___ PROVIDED DATA ___

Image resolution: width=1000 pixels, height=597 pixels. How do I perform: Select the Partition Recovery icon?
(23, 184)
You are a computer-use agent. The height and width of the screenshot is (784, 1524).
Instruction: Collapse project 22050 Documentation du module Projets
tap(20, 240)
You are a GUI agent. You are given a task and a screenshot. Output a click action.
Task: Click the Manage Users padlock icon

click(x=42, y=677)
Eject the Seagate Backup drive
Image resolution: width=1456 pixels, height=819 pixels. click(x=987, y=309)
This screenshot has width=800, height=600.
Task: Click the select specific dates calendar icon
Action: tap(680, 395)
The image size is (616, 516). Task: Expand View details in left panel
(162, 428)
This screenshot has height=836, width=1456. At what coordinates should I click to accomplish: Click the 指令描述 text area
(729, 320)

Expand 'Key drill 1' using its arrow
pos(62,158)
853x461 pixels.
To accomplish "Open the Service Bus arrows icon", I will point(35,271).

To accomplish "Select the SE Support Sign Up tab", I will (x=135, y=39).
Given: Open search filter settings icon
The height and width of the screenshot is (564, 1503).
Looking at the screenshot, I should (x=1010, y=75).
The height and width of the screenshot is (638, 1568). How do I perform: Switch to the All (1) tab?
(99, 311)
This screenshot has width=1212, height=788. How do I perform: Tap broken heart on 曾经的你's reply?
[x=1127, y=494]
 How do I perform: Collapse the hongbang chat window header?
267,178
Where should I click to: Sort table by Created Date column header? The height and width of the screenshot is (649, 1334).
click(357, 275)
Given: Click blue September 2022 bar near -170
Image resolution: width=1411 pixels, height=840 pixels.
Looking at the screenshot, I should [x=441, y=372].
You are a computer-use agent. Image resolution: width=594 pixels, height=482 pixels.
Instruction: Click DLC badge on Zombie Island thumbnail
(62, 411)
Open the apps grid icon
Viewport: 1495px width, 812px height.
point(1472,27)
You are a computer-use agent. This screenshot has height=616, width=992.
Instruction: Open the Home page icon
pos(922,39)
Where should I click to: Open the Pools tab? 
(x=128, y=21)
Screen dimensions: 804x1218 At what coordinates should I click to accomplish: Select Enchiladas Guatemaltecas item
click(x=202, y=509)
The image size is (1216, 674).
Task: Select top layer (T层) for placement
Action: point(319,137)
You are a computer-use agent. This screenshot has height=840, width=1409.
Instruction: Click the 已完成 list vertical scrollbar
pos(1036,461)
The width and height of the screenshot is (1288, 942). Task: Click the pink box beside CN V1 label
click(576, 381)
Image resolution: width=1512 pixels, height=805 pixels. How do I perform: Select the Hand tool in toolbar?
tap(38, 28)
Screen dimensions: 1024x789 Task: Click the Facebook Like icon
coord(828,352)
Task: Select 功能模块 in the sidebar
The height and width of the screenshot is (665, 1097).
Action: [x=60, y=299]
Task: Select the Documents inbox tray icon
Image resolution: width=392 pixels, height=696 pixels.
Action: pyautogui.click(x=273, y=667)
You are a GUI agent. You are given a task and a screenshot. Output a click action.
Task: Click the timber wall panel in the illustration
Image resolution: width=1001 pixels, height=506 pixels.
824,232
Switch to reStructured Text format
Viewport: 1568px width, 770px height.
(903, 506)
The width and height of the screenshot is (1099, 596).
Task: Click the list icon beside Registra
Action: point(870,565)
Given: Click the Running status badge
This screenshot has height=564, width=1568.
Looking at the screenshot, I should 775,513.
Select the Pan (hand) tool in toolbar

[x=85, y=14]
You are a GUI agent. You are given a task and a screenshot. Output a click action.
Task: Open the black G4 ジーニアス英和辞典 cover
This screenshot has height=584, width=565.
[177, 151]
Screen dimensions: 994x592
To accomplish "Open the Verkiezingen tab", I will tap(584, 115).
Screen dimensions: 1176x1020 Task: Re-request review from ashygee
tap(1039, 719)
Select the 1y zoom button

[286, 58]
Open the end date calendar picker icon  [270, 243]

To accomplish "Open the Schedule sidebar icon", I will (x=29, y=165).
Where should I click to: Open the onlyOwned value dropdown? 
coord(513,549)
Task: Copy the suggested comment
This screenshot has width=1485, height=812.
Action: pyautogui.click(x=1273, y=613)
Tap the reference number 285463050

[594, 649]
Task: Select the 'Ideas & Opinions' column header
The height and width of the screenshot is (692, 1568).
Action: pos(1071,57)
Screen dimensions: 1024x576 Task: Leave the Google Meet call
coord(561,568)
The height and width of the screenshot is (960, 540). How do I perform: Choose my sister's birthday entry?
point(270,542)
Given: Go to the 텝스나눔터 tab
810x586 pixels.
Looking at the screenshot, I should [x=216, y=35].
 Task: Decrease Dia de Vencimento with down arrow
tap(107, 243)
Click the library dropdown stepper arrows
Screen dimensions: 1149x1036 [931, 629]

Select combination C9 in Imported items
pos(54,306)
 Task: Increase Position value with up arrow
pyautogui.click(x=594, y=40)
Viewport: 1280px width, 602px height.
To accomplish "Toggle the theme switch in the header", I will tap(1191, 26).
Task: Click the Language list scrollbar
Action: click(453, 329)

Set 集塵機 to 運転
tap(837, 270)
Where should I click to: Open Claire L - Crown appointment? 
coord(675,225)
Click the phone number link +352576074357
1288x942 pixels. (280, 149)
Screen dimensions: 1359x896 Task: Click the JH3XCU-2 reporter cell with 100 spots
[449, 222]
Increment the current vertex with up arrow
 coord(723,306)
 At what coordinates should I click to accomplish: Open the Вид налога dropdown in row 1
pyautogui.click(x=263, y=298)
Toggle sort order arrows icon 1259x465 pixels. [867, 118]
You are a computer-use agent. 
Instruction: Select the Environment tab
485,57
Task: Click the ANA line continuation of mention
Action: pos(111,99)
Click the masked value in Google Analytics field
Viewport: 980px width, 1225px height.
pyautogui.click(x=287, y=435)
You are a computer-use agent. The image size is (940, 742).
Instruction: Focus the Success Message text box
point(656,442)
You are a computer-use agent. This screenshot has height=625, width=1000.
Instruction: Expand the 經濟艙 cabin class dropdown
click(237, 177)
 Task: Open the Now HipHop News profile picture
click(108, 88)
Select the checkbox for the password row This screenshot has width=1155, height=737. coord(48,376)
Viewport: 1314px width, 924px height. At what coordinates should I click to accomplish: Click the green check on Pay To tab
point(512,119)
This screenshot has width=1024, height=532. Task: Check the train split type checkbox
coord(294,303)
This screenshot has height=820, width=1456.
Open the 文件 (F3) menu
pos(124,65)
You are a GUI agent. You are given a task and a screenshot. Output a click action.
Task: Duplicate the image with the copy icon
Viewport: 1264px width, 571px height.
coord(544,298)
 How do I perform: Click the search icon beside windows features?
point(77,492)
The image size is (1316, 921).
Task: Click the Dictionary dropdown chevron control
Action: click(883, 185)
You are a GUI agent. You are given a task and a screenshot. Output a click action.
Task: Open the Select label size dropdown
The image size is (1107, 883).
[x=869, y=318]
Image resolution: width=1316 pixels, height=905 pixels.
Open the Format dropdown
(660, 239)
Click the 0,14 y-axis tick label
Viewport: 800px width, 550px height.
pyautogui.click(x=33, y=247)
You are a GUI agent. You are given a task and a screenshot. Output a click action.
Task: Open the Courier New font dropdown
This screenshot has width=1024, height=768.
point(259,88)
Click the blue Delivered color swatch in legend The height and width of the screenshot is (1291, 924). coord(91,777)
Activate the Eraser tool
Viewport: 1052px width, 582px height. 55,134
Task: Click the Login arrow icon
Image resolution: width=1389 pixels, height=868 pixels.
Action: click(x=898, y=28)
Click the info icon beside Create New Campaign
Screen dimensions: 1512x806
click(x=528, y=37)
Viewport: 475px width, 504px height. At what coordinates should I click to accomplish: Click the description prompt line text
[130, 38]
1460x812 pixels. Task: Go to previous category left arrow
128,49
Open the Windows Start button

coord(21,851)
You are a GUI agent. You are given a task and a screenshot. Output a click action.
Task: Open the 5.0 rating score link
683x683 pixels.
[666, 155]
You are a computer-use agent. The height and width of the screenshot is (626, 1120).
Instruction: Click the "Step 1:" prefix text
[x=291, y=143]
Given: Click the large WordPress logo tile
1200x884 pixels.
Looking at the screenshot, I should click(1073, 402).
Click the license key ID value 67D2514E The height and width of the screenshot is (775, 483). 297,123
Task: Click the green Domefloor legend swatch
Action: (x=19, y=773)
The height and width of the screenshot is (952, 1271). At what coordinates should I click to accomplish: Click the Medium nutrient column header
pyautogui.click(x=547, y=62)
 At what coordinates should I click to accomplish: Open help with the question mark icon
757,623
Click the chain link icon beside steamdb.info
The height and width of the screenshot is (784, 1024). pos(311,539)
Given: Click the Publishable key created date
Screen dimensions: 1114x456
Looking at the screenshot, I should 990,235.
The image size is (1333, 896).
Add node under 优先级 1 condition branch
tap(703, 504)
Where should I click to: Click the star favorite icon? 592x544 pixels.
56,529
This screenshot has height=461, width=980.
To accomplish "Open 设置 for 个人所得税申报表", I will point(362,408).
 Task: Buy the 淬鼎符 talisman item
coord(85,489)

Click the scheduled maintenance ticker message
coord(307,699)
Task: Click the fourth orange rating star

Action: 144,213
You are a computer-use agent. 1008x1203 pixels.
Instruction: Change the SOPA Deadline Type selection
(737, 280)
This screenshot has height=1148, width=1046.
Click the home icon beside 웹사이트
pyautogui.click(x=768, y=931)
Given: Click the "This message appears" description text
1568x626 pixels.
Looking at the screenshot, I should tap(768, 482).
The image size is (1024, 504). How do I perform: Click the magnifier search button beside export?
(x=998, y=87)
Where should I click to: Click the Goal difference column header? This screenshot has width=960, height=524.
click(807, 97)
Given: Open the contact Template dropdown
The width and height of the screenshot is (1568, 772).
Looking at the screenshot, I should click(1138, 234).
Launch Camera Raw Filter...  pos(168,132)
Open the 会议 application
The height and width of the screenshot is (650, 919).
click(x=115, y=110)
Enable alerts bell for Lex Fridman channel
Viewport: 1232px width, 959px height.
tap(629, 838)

___

*BRIEF*: Turn the lines above, from the line with "This screenshot has width=1212, height=788." to the line with "Action: point(319,137)", into a numbered list, skipping any blank lines.

*REPLY TO THE TASK*:
1. This screenshot has width=1212, height=788. How do I perform: Tap broken heart on 曾经的你's reply?
2. [x=1127, y=494]
3.  How do I perform: Collapse the hongbang chat window header?
4. 267,178
5. Where should I click to: Sort table by Created Date column header? The height and width of the screenshot is (649, 1334).
6. click(357, 275)
7. Given: Click blue September 2022 bar near -170
8. Image resolution: width=1411 pixels, height=840 pixels.
9. Looking at the screenshot, I should [x=441, y=372].
10. You are a computer-use agent. Image resolution: width=594 pixels, height=482 pixels.
11. Instruction: Click DLC badge on Zombie Island thumbnail
12. (62, 411)
13. Open the apps grid icon
14. Viewport: 1495px width, 812px height.
15. point(1472,27)
16. You are a computer-use agent. This screenshot has height=616, width=992.
17. Instruction: Open the Home page icon
18. pos(922,39)
19. Where should I click to: Open the Pools tab? 
20. (x=128, y=21)
21. Screen dimensions: 804x1218 At what coordinates should I click to accomplish: Select Enchiladas Guatemaltecas item
22. click(x=202, y=509)
23. The image size is (1216, 674).
24. Task: Select top layer (T层) for placement
25. Action: point(319,137)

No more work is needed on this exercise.